◆ Prompt ◆
From the entries below, gather each line containing the word "click".

+---+

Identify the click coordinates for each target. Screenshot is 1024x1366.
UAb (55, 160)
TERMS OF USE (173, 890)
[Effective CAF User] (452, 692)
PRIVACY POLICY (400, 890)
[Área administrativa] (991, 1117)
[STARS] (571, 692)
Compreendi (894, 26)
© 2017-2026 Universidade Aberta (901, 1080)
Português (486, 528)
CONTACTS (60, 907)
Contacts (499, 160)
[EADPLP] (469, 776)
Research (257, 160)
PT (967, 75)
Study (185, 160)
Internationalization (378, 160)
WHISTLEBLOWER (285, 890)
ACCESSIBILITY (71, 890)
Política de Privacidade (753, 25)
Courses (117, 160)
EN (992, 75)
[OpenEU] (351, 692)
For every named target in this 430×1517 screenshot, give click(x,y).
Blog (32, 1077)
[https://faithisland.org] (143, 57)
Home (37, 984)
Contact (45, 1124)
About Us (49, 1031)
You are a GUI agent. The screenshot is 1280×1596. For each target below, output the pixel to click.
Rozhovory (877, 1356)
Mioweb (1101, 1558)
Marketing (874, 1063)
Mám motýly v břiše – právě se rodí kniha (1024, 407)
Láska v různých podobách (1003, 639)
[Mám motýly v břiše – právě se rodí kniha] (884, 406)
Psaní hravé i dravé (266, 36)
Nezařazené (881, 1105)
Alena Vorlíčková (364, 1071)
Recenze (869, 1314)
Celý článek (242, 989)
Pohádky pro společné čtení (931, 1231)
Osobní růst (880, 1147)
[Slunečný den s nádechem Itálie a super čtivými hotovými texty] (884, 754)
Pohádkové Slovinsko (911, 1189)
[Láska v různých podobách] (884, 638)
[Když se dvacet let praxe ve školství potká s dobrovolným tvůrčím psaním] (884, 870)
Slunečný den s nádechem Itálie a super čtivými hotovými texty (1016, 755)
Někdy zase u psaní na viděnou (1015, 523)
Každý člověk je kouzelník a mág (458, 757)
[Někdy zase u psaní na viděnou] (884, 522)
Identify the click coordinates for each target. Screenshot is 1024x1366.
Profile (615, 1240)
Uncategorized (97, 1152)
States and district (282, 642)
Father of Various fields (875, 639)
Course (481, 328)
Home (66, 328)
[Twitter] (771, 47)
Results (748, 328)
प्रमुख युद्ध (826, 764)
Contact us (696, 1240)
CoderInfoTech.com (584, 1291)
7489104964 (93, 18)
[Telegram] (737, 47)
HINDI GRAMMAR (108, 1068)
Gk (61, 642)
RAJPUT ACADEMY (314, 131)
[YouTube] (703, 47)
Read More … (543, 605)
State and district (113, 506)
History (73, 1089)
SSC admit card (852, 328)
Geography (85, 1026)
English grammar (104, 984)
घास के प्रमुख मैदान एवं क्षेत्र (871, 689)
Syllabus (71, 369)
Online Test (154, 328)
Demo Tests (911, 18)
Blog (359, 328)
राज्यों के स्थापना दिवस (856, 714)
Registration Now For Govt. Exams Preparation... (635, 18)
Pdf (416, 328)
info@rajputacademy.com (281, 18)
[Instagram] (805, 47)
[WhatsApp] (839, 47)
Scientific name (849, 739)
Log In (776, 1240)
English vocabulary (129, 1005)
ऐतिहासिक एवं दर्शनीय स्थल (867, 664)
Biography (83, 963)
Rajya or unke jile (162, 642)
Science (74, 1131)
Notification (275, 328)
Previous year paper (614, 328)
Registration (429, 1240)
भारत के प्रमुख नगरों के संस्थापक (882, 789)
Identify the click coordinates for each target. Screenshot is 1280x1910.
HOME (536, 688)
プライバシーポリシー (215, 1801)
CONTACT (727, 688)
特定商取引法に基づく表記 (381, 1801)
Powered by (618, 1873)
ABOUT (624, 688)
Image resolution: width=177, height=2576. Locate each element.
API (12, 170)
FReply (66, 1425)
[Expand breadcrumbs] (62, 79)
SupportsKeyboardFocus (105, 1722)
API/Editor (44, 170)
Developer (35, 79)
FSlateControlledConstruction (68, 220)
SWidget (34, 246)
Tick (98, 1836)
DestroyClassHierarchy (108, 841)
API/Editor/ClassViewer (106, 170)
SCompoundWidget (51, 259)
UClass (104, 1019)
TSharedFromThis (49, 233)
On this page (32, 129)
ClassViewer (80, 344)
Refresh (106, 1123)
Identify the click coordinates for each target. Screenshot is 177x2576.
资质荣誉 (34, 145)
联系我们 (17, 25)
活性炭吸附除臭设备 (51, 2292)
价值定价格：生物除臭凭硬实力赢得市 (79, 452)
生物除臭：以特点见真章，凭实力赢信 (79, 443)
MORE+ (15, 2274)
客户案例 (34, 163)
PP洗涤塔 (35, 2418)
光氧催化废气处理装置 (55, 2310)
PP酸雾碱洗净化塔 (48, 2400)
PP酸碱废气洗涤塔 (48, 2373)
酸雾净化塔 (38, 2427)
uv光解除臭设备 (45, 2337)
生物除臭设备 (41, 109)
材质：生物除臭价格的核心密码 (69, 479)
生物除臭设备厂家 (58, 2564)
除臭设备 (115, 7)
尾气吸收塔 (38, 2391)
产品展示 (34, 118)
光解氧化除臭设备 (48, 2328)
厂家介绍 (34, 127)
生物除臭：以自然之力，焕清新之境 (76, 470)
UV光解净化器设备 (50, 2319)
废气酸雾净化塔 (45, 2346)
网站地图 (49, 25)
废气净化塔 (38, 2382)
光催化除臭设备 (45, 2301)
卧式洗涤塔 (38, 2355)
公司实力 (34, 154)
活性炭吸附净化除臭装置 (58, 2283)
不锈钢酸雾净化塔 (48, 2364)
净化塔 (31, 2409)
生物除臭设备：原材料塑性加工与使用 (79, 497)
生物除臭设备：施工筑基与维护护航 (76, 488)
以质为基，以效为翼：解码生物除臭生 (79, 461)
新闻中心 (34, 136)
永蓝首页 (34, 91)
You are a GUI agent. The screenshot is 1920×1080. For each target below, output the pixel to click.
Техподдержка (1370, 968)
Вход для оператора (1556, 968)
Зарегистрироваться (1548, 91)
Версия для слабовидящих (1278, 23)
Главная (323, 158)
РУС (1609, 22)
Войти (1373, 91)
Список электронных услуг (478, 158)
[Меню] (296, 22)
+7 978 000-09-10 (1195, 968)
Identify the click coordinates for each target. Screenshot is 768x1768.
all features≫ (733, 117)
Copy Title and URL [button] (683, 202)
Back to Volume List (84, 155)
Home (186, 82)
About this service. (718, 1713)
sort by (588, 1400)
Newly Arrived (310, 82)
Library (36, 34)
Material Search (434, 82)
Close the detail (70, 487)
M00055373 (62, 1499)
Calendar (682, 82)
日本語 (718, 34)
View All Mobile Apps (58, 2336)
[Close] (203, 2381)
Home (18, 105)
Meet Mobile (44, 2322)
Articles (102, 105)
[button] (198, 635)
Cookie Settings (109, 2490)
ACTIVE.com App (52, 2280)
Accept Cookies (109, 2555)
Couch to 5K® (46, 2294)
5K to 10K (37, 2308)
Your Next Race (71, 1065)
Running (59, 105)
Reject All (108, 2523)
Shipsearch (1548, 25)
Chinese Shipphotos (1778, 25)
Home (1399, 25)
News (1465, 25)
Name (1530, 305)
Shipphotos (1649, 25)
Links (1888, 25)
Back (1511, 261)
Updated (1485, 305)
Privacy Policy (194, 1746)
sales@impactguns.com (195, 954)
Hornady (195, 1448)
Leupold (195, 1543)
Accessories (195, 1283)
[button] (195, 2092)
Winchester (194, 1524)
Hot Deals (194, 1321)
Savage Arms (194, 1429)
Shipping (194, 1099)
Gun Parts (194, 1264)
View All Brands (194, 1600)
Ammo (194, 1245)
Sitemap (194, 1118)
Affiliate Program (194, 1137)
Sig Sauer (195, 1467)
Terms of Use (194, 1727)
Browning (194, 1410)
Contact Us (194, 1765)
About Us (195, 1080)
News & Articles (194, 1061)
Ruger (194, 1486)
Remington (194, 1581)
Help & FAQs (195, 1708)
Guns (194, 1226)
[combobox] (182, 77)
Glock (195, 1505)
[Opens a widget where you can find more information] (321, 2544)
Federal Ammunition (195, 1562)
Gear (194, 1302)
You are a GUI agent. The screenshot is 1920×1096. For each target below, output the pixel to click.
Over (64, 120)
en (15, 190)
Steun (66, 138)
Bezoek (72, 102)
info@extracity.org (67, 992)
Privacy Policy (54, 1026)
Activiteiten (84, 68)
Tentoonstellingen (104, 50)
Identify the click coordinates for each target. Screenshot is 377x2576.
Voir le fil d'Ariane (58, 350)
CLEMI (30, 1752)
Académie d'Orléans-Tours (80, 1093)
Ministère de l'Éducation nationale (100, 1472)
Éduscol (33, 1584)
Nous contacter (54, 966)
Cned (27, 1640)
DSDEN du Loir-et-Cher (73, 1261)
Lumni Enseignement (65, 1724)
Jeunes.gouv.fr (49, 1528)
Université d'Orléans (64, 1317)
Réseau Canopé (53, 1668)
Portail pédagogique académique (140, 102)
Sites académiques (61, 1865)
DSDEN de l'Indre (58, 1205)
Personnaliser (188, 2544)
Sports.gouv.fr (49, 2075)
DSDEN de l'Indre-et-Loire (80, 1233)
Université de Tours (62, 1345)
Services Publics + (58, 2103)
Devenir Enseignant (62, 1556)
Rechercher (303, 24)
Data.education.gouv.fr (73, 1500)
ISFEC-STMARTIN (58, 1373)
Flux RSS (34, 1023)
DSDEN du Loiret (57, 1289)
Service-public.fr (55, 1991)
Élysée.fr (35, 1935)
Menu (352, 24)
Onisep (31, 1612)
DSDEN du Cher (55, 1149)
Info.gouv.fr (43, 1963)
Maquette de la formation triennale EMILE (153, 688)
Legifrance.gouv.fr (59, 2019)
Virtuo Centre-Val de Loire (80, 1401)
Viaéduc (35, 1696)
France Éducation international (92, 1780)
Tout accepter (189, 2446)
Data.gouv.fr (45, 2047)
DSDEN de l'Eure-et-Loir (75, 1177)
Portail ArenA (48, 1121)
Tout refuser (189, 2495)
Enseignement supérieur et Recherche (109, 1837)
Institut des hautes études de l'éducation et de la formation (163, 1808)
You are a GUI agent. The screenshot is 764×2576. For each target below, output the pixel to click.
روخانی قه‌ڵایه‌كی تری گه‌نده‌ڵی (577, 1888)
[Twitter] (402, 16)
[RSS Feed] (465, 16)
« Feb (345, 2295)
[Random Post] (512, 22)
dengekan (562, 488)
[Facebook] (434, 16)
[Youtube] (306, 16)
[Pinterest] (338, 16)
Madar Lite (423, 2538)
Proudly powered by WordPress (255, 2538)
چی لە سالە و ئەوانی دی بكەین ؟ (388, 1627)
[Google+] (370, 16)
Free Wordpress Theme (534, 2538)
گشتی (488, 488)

+---+

◆ Response ◆
Identify the click coordinates for each target. Screenshot is 1024x1366.
For every named target in this 430×1517 screenshot, give click(x,y).
You are a GUI agent. The screenshot is 1280×1596. For each target below, output the pixel to click.
Identify the click coordinates for each target. Screenshot is 1024x1366.
Identify the click coordinates for each target. Screenshot is 1280x1910.
Identify the click coordinates for each target. Screenshot is 177x2576.
You are a GUI agent. The screenshot is 1920×1080. For each target below, output the pixel to click.
Identify the click coordinates for each target. Screenshot is 768x1768.
You are a GUI agent. The screenshot is 1920×1096. For each target below, output the pixel to click.
Identify the click coordinates for each target. Screenshot is 377x2576.
You are a GUI agent. The screenshot is 764×2576. For each target below, output the pixel to click.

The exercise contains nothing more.